How do we reconcile yet another bumper quarter with the Microsoft/Windows is dead meme? The answer is that it is not dead yet, but the shift away from the consumer market and the deep dependency on on-premises licensing are long-term concerns.

Tal Ater discovered this, told Google last September, got rewarded. But the fix hasn't been rolled out:

A user visits a site, that uses speech recognition to offer some cool new functionality. The site asks the user for permission to use his mic, the user accepts, and can now control the site with his voice. Chrome shows a clear indication in the browser that speech recognition is on, and once the user turns it off, or leaves that site, Chrome stops listening. So far, so good.

But what if that site is run by someone with malicious intentions?

Most sites using Speech Recognition, choose to use secure HTTPS connections. This doesn't mean the site is safe, just that the owner bought a $5 security certificate.

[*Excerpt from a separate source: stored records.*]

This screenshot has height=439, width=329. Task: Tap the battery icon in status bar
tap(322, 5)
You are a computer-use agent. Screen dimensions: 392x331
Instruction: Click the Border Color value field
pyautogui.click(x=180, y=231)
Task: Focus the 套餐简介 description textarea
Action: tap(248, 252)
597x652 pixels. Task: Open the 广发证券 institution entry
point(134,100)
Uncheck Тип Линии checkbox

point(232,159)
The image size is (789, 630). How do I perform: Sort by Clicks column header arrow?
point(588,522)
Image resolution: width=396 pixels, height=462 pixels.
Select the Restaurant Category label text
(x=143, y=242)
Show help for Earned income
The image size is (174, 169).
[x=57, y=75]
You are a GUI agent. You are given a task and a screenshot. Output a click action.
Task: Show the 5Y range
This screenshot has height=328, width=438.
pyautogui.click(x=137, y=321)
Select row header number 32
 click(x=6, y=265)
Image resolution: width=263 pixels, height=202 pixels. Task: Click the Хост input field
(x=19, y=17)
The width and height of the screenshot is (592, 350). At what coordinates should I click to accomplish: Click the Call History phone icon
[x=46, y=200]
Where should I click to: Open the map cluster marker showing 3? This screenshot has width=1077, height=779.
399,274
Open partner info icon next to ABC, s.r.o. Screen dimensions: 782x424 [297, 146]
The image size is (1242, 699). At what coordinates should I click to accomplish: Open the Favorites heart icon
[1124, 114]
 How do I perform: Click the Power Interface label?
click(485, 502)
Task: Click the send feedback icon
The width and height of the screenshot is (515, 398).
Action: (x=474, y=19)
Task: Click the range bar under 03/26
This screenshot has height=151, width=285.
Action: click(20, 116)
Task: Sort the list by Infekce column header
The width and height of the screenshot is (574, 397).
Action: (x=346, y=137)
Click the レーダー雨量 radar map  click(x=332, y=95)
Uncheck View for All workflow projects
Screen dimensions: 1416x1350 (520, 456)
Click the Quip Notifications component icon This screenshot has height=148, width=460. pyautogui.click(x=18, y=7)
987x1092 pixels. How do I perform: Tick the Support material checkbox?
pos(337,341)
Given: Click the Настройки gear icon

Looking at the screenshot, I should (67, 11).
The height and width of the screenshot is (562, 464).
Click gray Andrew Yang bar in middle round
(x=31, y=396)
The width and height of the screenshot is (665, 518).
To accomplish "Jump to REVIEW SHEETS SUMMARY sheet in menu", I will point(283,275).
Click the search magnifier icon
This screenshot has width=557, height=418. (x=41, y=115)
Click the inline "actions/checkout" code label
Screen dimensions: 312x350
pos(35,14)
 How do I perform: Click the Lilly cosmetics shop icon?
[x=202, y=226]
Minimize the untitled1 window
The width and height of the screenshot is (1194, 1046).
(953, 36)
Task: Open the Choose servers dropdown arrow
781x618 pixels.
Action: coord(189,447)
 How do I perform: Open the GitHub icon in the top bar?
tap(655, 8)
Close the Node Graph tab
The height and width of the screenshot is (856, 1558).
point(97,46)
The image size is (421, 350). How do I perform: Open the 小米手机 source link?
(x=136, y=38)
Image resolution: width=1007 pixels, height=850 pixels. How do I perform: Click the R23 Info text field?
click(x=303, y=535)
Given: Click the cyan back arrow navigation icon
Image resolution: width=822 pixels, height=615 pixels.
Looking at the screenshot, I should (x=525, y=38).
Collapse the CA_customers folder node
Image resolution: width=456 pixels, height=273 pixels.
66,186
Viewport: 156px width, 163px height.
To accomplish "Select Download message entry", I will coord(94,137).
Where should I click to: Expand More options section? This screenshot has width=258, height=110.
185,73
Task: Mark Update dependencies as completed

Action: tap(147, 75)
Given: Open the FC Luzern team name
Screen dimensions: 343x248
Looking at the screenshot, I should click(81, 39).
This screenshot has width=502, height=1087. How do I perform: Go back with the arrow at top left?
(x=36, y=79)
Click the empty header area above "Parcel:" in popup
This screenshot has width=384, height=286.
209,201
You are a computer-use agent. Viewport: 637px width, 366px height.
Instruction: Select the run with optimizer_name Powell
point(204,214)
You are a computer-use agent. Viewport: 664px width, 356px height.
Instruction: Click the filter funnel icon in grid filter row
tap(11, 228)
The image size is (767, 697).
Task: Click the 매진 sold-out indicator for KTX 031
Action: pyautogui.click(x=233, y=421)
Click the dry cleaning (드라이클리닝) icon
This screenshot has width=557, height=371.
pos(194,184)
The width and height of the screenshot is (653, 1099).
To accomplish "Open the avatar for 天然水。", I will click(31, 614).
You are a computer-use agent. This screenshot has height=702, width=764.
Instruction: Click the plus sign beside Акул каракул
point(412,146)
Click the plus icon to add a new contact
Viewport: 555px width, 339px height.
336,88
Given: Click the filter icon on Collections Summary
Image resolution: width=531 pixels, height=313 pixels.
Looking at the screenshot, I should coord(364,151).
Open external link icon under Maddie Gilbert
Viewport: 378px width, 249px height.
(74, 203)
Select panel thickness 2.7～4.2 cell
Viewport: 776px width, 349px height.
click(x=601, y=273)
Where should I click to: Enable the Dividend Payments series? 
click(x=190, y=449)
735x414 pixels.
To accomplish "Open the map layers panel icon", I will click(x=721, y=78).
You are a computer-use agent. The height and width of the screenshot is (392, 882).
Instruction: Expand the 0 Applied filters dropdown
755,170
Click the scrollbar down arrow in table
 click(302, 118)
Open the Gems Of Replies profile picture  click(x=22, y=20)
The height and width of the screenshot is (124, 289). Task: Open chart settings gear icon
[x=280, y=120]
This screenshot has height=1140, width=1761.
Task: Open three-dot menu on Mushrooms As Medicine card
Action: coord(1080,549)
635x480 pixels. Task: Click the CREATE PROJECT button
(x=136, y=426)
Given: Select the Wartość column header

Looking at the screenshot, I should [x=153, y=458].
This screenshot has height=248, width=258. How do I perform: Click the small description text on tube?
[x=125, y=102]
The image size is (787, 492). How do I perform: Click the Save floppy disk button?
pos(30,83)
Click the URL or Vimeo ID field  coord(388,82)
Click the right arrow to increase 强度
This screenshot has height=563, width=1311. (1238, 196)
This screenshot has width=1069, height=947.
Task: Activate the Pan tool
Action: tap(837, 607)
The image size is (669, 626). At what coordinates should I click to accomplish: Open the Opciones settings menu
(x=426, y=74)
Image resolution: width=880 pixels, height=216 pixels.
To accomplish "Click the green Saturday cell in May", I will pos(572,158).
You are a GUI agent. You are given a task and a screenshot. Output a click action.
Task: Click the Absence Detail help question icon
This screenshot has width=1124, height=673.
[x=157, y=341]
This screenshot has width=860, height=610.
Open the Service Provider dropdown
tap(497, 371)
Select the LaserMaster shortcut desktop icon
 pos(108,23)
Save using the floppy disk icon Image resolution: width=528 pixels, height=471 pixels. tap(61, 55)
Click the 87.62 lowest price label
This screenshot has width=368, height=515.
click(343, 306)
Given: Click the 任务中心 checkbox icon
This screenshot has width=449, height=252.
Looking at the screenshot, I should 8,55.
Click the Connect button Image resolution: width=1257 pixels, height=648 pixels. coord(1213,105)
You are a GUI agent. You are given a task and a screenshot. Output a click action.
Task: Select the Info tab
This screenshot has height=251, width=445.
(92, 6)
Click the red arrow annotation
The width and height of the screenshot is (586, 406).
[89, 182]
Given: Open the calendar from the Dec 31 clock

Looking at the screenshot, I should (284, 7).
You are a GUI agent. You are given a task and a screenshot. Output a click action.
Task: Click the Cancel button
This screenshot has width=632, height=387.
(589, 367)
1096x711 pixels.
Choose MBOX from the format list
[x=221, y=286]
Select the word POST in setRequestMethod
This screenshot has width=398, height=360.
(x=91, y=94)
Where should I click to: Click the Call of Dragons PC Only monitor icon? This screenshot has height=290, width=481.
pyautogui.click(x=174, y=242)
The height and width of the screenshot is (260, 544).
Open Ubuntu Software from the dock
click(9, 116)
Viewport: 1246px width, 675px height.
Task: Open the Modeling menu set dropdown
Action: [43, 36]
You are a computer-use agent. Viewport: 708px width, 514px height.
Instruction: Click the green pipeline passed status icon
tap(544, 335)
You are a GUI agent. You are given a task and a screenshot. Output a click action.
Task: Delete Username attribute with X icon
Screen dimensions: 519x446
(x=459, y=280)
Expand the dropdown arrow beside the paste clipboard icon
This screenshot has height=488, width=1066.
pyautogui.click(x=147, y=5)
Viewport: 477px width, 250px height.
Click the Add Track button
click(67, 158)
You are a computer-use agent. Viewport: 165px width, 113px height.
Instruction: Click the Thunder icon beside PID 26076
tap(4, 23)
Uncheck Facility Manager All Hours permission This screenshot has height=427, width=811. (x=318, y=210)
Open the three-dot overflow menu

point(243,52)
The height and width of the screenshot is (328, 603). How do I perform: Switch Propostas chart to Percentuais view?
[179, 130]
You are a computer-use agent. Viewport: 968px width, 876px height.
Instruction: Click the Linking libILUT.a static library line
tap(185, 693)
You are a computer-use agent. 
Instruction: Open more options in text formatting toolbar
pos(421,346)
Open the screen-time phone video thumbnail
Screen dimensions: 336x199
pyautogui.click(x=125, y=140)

When you grant an HTTPS site permission to use your mic, Chrome will remember your choice, and allow the site to start listening in the future, without asking for permission again. This is perfectly fine, as long as Chrome gives you clear indication that you are being listened to, and that the site can't start listening to you in background windows that are hidden to you.

But then the site opens a popunder window...

Jelly is the "ask someone a question sort-of-on-Twitter-except-not" service:

Last year, Jelly announced a Series A financing led by Spark Capital along with some angels including Reid Hoffman of Greylock Partners. Today, we closed a Series B with Greylock Partners. A former colleague of mine, Josh Elman, will join Jelly's board of directors as part of this investment.

Let's guess that it will be about August that Jelly will carry out its pivot towards something people actually want to use it for.

San Diego-based Qualcomm just announced that it has acquired 1,400 patents from HP covering Palm, iPaq and Bitfone patents and pending patents.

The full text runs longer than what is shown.